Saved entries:
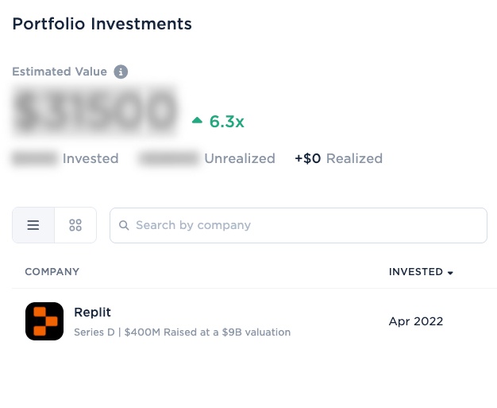This screenshot has width=497, height=408.
Task: Click the +$0 Realized figure
Action: pos(338,158)
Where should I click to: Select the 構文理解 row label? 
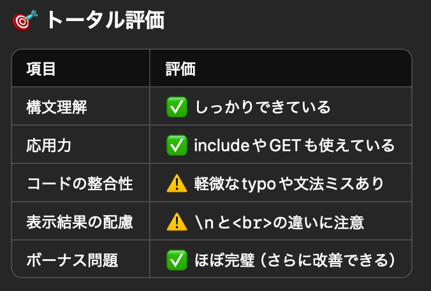click(57, 107)
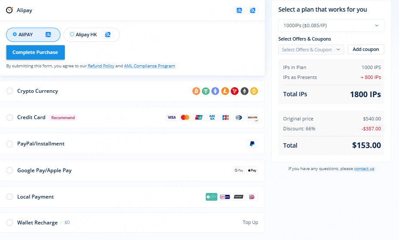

> [Task details]: Copy the lines exactly. Start at the line with "Where should I", end at the last line above, include both, and omit all pictures.

> [Finished task]:
Where should I click to: Select the 構文理解 row label? 
click(57, 107)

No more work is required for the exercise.